Getting the radioactive element tritium out of even treated water has become a serious obstacle to work to decommission the plant’s reactors.

Tritium is also known as “hydrogen-3” as it has one proton and two neutrons in its nucleus, while hydrogen has only a single proton. Its half-life, the time it takes to decay and become half as radioactive, is 12.3 years. The beta rays it emits travel only around five millimeters in air, and only around 0.005 millimeters in water or in the human body.

The International Atomic Energy Agency (IAEA) released a report at the end of last year on its evaluation of decommissioning work at the Fukushima plant that read, “Tritium is practically not accumulated by marine biota and shows a very limited dose factor” and therefore “has a very limited contribution to radiation exposure to individuals.” It suggested release of tritium to the ocean be considered.

One reason for releasing tritium into the ocean is the difficulty in separating and removing tritium from water.

Another reason is the cost of treating tritium. The advanced thermal reactor Fugen, now decommissioned, used to have equipment that could process 30 kiloliters of tritium-contaminated wastewater a day. However, the cost was around 20 million yen per metric ton of water, meaning it would cost more than 10 trillion yen to process all some 520,000 tons of contaminated water at the Fukushima plant.

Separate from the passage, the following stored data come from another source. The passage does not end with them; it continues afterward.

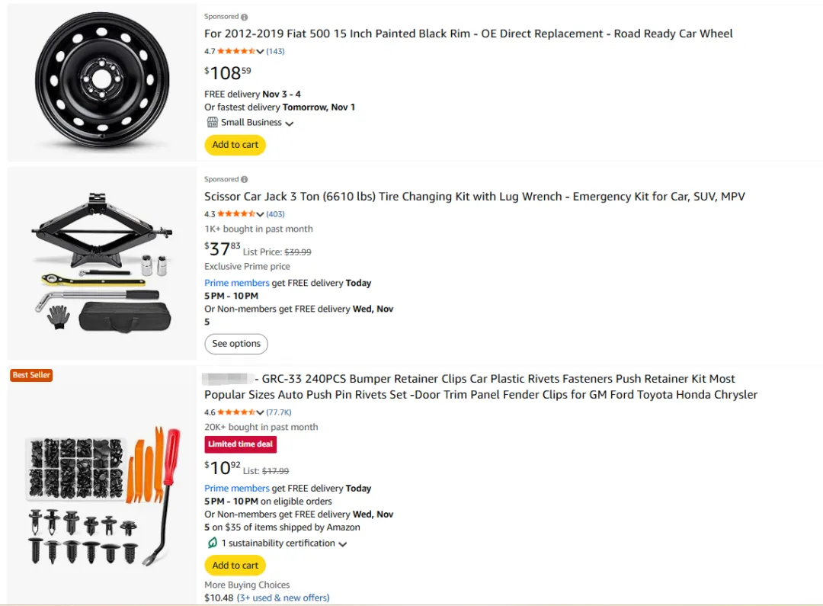Expand the 1 sustainability certification dropdown
823x606 pixels.
343,544
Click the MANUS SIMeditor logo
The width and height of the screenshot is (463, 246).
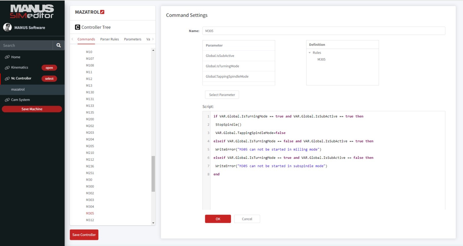(x=32, y=12)
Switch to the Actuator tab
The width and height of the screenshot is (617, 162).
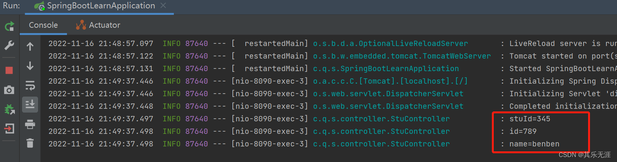click(98, 25)
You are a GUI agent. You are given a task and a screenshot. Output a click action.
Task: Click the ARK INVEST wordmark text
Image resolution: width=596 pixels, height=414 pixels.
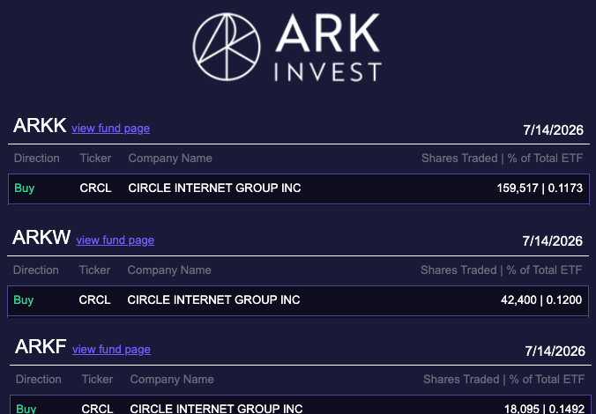coord(328,48)
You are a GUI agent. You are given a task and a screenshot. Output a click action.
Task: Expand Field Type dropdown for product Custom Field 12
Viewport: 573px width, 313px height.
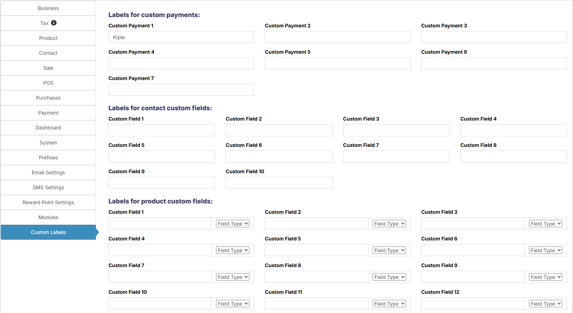tap(545, 304)
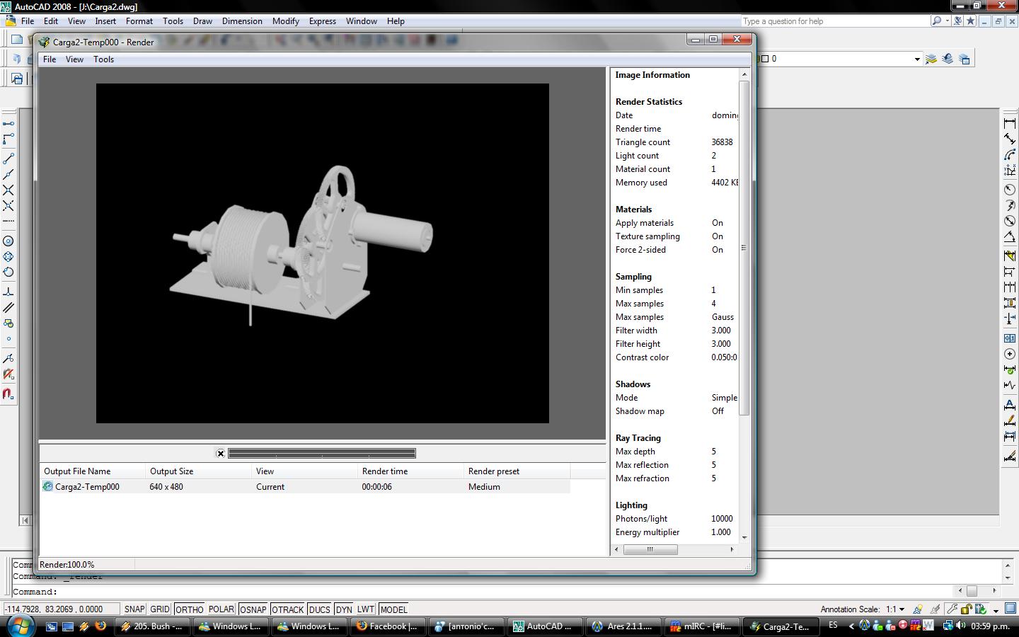Viewport: 1019px width, 637px height.
Task: Click the Image Information horizontal scrollbar
Action: click(650, 549)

Meanwhile, contaminated water continues to build up at the Fukushima plant, as every day around 400 tons of underground water flows into each of the nuclear reactor buildings, which still hold their melted nuclear fuel. Tokyo Electric Power Co. (TEPCO) processes the water to remove cesium and sodium and stores it in on-site tanks, of which there were around 1,080 as of mid-February. The water is planned to be processed by the Advanced Liquid Processing System (ALPS), which is currently being run experimentally and is expected to remove 62 varieties of nuclear material, such as strontium, from the contaminated water.

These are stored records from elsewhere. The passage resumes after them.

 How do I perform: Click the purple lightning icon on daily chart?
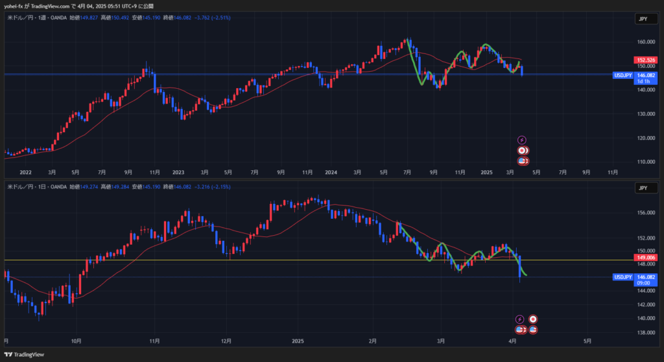[x=520, y=319]
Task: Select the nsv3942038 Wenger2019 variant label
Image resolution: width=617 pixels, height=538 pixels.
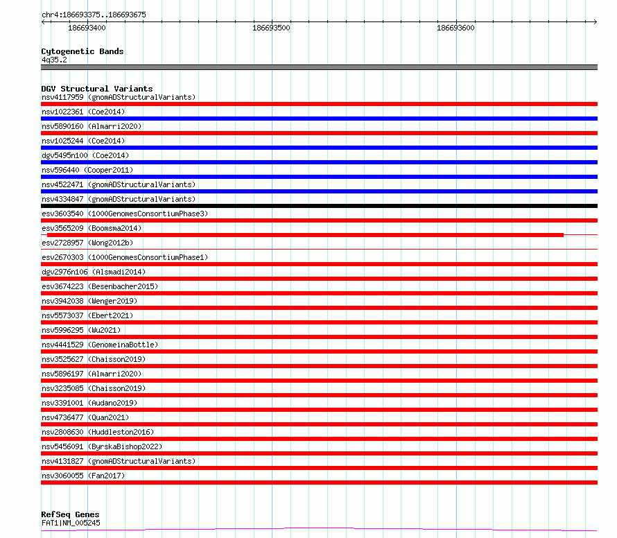Action: coord(89,301)
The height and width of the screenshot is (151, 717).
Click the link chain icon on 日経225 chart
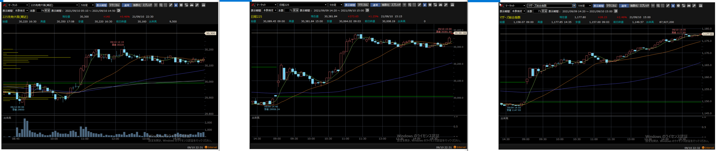(x=253, y=5)
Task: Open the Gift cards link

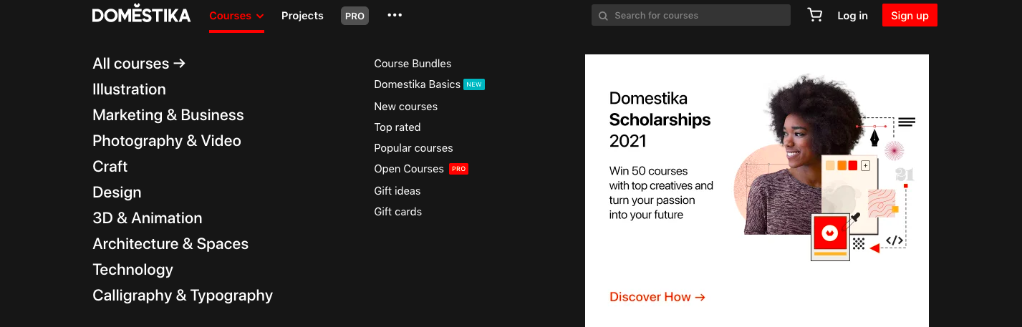Action: [397, 212]
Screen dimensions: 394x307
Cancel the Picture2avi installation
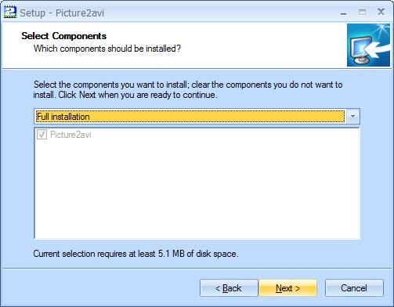point(354,288)
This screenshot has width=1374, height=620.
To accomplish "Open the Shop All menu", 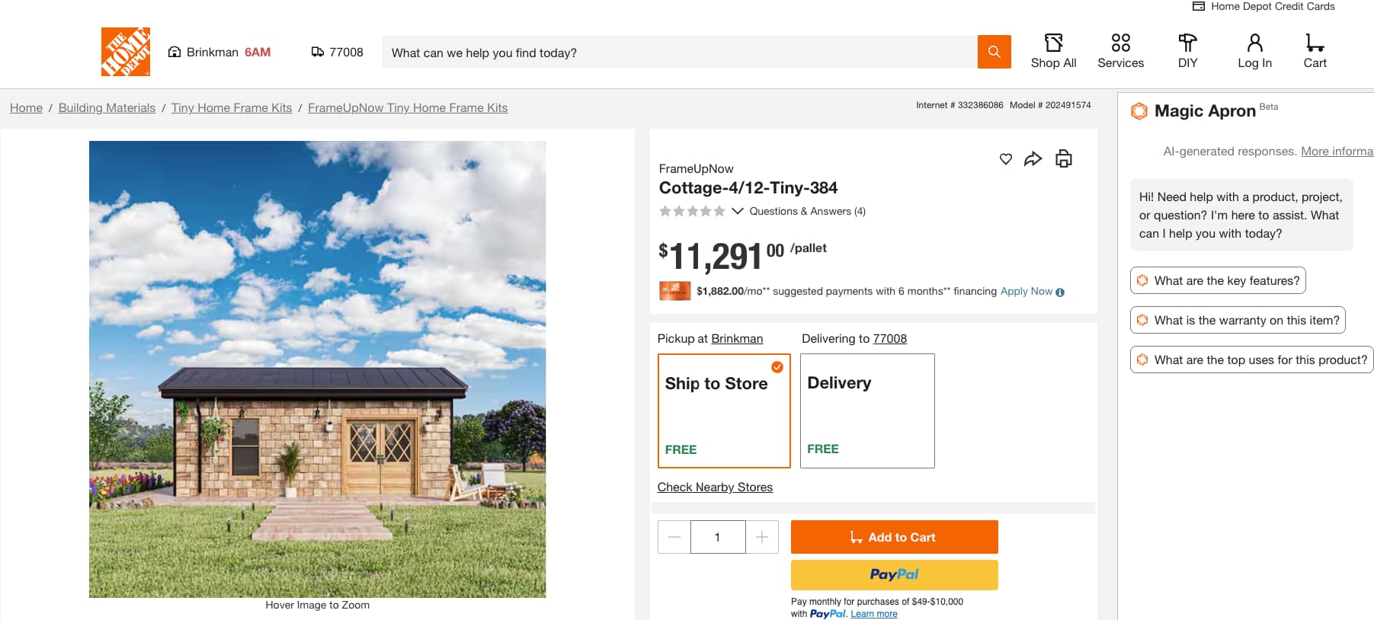I will (1053, 51).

However, due to ALPS’s technical limitations, tritium will remain in the water even after treatment. As of the end of 2013, the contaminated water at the plant was estimated to contain 875 terabecquerels of tritium. The Fukushima plant is only allowed to release 22 terabecquerels’ worth of tritium into the ocean per year, meaning the contaminated water amounts to what would normally be released over the course of around 40 years. TEPCO is considering releasing the water into the ocean anyway, but faces stiff local opposition.

 

<Media Report>
Radioactive tritium stands in way of Fukushima reactor decommissioning (Mainichi Newspaper)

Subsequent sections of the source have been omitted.